Philip Gröning, “Into Great Silence” (2005).

intogreatsilence

There’s little I can add to the rapturous reviews of Philip Gröning’s Into Great Silence (Die Große Stille) — an almost three-hour documentary on a Carthusian monastery in France and its monks who have taken a vow to live their lives as silently as possible. It’s not nearly as forbidding as it sounds, even if there is no voiceover narration, or hardly any subtitles — there is no need for them for the most part — or no artificial light. (Some of the most beautiful passages in the film are set at Vespers, sometimes lit only by a lone candle.)

The monks do speak, for starters, and the part Gröning chooses to show is their rather funny quibbling about certain rituals. But immediately, at the beginning of the film, the audience is already drawn into contemplation: we watch a monk, barely discernible in the dim light, kneeling in prayer, for about half a minute; he stands, adjusts the heater in his bare room, and kneels again.

The theme of the eternal present is movingly raised by an elderly blind monk, testifying joyfully about his blindness and his peaceful embrace of his mortality. There are no distinctions between past or present with God, the monk says; only the present prevails, and when God sees us, he always sees our entire life. In contrast, the ineluctable passage of time is seen outside the monastery: seasons follow one another, the snows end and the blooms appear. (Gröning also presents the monks not as timeless, ahistorical figures: one monk puzzles over bills on an IBM Thinkpad, another practices his singing on a small keyboard, airplanes fly overhead.)

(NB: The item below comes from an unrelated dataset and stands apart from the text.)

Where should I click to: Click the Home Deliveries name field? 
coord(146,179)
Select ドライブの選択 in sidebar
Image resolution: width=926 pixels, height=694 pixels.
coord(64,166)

The cinematography, both intimate and grand, is something else: some high-definition video shots echo the Old Masters in their composition; we see, in painstaking detail, new leaves peeking through still-frosted stems, or the slow drop of water from a bucket. (Indeed, the swarming motes in the grainy Super-8 footage — sometimes, of nothing but blue sky or gray cloud — suggest a perpetual movement in what is ostensibly still.) Gröning also gets a lot of mileage from close-ups of shaved heads, the camera peering over monks’ shoulders as they read or pray, inviting the audience to imagine the secrets inside their skulls, to wonder about what inspires such devotion.

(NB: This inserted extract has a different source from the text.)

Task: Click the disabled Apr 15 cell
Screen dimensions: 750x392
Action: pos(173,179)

Viewers will come away with different things. For me it was the effortless way in which the deeply ordinary was invested with a deep, spiritual gravity; they shovel snow, feed cats, saw wood, sing, and kneel in prayer, and somehow the divine is felt as a trace, lingering in all their labors. There is a scene, for instance, in which a monk repairs a shoe, and his simple act of blowing on the glue to dry it becomes, in the world of Into Great Silence, the seeming exhalation of a prayer. The less generous will wonder about the political implications of a retreat from all the sorrows of the world. But many will surely remark upon the temporary transformation of the movie theater into an extension of the monastery; indeed, the hush follows you outside into the night as you leave.